The one ship I had wanted the chance to work with was the Queen Mary 2. Monday night, November 16th, 2009, I got that chance. My staff administrator called to tell me that someone called in sick for the Queen Mary 2. It was an opportunity to work with one of the most beautiful ships in the world. Did I take the job? Oh, did I! I was requested to be at the Brooklyn Red Hook Terminal by 7:30 A.M. My dad and I woke up at 5 A.M. the next morning. We quickly ate, had our coffee, and we hit the highway. It took about forty minutes to get there. The Brooklyn terminal is a really nice looking cruise terminal. Unfortunately, it isn’t the easiest to get to. We arrived at the terminal with plenty of time to spare. My dad told me, “Moose, be sure to let us know how you’re doing, ok?”. I wished my dad a good day at work, and he drove off. My day with the Queen Mary 2 started. I walked in, went through security, met up with the pier coordinators, and signed in. I was assigned to do wheelchairs during disembarkation and boarding. I could not argue with that. Many of my colleagues in Bayonne who’ve worked the Queen Mary 2 before told me about the enormous tips they’ve gone home with. Ok, let’s not get carried away. The Queen Mary 2 is one of my favorite ships aside from the Explorer of The Seas. It was time to get my “ship face” on!

(Entries from a dataset)

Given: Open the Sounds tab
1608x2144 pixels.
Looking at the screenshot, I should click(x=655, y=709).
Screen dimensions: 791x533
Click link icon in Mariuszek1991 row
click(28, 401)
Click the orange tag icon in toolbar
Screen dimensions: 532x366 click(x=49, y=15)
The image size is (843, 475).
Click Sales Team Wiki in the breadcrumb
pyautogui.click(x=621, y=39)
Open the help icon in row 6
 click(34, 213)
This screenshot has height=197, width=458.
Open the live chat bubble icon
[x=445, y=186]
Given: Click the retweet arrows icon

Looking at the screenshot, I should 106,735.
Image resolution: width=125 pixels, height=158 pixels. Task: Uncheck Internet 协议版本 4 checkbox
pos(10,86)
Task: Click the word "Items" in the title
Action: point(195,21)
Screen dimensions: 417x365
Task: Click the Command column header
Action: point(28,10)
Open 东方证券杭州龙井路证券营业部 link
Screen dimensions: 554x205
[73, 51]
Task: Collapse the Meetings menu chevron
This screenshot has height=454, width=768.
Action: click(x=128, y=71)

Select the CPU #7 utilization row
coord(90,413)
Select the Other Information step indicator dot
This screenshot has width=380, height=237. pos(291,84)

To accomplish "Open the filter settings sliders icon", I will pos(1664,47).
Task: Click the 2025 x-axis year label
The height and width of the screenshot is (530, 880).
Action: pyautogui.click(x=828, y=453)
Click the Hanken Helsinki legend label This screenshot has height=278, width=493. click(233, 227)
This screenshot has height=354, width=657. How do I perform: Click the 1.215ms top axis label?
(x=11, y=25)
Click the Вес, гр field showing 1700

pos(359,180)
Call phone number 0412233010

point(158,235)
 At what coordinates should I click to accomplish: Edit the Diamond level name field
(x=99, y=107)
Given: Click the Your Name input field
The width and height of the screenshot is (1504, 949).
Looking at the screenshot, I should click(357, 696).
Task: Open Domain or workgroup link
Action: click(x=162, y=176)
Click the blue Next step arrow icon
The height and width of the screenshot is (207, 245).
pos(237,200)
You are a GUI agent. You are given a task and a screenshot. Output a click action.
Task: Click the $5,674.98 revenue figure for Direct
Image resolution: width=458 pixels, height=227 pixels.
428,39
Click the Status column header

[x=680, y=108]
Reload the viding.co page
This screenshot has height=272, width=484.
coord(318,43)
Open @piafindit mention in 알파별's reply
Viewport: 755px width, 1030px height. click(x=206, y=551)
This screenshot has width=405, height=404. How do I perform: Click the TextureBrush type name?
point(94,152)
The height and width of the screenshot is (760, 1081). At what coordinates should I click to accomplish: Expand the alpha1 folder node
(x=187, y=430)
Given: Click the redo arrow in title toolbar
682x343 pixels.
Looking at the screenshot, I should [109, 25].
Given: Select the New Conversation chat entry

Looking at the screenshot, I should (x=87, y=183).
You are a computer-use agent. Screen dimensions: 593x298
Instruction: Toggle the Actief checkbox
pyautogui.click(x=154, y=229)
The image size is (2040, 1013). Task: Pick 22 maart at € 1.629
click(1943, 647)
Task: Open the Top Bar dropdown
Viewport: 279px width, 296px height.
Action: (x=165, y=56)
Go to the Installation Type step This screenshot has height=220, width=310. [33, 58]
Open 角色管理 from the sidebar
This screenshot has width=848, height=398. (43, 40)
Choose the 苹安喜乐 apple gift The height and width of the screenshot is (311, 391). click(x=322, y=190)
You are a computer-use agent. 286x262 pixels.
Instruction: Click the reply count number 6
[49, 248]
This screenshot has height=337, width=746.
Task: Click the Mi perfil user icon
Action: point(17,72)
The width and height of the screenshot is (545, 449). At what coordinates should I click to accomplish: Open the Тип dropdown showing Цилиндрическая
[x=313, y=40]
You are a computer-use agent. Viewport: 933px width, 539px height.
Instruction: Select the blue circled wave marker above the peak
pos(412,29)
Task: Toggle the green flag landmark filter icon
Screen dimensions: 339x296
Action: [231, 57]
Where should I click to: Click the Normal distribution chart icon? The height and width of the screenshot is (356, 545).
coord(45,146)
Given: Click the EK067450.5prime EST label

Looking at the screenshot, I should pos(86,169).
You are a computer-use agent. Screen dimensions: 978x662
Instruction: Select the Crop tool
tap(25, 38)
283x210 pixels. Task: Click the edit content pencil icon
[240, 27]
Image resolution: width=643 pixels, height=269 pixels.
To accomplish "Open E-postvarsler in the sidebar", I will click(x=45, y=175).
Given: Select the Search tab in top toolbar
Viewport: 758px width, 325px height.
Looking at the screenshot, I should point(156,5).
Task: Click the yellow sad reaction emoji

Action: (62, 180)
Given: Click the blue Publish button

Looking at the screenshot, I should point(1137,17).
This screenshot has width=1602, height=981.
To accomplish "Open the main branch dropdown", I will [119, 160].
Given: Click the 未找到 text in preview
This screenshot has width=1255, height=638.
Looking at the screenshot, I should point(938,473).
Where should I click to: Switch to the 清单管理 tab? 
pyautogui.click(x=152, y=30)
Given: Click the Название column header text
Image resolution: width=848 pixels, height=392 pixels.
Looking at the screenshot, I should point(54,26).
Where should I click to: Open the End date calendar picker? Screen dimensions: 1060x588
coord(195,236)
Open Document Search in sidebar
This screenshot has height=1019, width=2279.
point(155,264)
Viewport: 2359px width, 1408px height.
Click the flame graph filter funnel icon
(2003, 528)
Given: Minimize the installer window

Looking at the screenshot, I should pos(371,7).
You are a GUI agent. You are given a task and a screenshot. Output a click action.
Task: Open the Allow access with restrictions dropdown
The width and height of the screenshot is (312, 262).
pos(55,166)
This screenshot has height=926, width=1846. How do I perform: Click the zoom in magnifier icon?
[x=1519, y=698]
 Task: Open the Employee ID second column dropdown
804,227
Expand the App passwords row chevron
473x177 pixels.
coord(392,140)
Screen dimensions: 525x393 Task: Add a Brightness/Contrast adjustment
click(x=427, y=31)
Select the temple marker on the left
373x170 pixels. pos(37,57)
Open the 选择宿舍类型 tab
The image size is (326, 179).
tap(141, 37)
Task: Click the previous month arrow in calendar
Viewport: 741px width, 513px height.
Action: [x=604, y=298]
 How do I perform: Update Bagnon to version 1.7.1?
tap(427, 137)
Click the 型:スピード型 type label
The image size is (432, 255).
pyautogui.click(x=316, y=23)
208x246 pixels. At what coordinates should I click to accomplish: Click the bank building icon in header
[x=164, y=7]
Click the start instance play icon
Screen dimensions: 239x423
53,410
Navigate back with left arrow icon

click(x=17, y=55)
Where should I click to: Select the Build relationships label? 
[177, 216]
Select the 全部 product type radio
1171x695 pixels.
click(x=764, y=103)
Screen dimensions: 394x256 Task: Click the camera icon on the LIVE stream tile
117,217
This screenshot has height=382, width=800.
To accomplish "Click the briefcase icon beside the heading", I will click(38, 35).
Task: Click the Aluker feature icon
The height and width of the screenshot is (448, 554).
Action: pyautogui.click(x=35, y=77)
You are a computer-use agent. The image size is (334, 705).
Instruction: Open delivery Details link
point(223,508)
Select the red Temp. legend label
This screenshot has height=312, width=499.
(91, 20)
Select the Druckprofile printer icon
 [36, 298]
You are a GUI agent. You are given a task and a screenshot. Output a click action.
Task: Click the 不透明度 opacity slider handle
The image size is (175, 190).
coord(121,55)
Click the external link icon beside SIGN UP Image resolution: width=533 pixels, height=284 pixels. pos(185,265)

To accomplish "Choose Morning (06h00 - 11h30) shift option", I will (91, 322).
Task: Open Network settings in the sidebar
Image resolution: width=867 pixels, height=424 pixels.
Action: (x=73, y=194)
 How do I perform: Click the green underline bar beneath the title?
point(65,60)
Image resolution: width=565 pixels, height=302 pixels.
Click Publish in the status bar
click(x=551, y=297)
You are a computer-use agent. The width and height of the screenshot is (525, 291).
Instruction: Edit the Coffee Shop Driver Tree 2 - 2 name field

▸ **SET TASKS**:
a - For the text about the Queen Mary 2, decide whether each statement agrees with it, answering yes or no and quoting the words that settle it: (i) the narrator was asked to be at the Brooklyn Red Hook Terminal by 7:30 A.M.; (ii) the drive to the terminal took about an hour; (iii) the narrator was assigned to wheelchairs during disembarkation and boarding.
b - In the records, from the line with "Task: Collapse the Meetings menu chevron" to the line with "Viewport: 755px width, 1030px", substitute "box" for "field" and give back only those lines, with everything else unchanged.

▸ **OUTPUTS FOR THE TASKS**:
a -
(i) Yes: "I was requested to be at the Brooklyn Red Hook Terminal by 7:30 A.M."
(ii) No: "It took about forty minutes to get there."
(iii) Yes: "I was assigned to do wheelchairs during disembarkation and boarding."

b -
Task: Collapse the Meetings menu chevron
This screenshot has height=454, width=768.
Action: click(x=128, y=71)

Select the CPU #7 utilization row
coord(90,413)
Select the Other Information step indicator dot
This screenshot has width=380, height=237. pos(291,84)

To accomplish "Open the filter settings sliders icon", I will pos(1664,47).
Task: Click the 2025 x-axis year label
The height and width of the screenshot is (530, 880).
Action: pyautogui.click(x=828, y=453)
Click the Hanken Helsinki legend label This screenshot has height=278, width=493. click(233, 227)
This screenshot has height=354, width=657. How do I perform: Click the 1.215ms top axis label?
(x=11, y=25)
Click the Вес, гр box showing 1700

pos(359,180)
Call phone number 0412233010

point(158,235)
 At what coordinates should I click to accomplish: Edit the Diamond level name box
(x=99, y=107)
Given: Click the Your Name input box
The width and height of the screenshot is (1504, 949).
Looking at the screenshot, I should click(357, 696).
Task: Open Domain or workgroup link
Action: click(x=162, y=176)
Click the blue Next step arrow icon
The height and width of the screenshot is (207, 245).
pos(237,200)
You are a GUI agent. You are given a task and a screenshot. Output a click action.
Task: Click the $5,674.98 revenue figure for Direct
Image resolution: width=458 pixels, height=227 pixels.
428,39
Click the Status column header

[x=680, y=108]
Reload the viding.co page
This screenshot has height=272, width=484.
coord(318,43)
Open @piafindit mention in 알파별's reply
Viewport: 755px width, 1030px height. click(x=206, y=551)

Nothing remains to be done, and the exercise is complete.